A known working ES 9.0 query may sometimes produce a ReduceSearchPhaseException

Has anyone else noticed an occasional ReduceSearchPhaseException when
querying stored data?

I uploaded via REST into an ES 9.0 cluster (deployed on EC2 with
ec2_discovery and s3_gateway).

After PUTting a mapping for my type "biocompare/halcyon" and inserting 3
records, I was able to execute the following search from a terminal
successfully, producing good results:

$ curl -XPOST cloud:9200/biocompare/halcyon/_search -d ' { "from" : 0, "size" : 1, "sort" : ["Description.facet"], "query" : { "match_all" : { } }} ' {"_shards":{"total":5,"successful":5,"failed":0},"hits":{"total":3,"max_score":null,"hits":[{"_index":"biocompare","_type":"halcyon","_id":"50682","_score":null,"fields":{"item_name.facet":"Goat Anti-Rabbit IgG, Horseradish Peroxidase Conjugated"}}]}}

However, after inserting just a few more records, the same query produces a
ReduceSearchPhraseException, which is a bad result:

{"error":"ReduceSearchPhaseException[Failed to execute phase [query], [reduce] ]; nested: "}

How can this be?
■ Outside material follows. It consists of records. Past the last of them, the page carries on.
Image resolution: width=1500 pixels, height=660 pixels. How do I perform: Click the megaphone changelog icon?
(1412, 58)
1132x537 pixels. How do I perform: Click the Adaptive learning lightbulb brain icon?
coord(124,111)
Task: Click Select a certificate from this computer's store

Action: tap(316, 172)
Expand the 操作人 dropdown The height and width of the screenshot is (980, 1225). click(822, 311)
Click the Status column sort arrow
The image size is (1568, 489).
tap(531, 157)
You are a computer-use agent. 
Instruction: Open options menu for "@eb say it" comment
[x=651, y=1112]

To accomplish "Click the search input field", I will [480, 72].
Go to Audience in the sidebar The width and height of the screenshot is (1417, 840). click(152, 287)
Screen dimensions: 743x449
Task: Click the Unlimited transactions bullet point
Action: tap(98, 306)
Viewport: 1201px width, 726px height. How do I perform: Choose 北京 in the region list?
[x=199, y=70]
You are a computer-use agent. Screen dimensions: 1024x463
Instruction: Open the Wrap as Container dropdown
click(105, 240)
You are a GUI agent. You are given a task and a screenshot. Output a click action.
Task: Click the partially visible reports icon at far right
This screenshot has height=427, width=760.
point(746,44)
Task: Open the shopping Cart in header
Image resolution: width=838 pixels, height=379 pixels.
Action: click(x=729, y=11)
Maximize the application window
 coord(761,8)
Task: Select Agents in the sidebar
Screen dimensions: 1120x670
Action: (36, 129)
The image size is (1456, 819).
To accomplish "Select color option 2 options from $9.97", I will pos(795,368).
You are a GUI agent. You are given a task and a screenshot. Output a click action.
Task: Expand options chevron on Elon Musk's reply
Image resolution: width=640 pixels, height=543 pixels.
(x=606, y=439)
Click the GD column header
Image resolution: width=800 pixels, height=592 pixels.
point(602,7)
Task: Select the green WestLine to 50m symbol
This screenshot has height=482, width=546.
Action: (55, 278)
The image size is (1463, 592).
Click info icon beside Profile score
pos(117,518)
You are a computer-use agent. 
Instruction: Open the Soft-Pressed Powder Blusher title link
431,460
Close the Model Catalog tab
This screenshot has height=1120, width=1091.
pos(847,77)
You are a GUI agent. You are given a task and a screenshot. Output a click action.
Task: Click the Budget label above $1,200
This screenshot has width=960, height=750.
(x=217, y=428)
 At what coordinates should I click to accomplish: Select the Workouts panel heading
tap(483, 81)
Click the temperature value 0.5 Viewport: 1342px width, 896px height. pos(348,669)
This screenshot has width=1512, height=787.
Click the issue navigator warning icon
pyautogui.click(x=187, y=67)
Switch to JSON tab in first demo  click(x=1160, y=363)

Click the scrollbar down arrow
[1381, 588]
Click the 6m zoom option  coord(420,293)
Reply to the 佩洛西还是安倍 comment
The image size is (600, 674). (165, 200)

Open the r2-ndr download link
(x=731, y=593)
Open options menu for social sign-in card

The same query against the same node seems to be broken
after inserting additional records!
Is it possible to break the query just by adding new records to the data
store?

Although each new record is acknowledged as "ok" in the JSON response, I
discover that at runtime that queries using "sort" and/or "fields" over
user-mapped stored fields will fail. This may happen after an insert (the
1st or 3001st -- it is not consistent).

However, using the default stored fields (e.g. "_id", and "_source") are
still fine and still continue to return good results.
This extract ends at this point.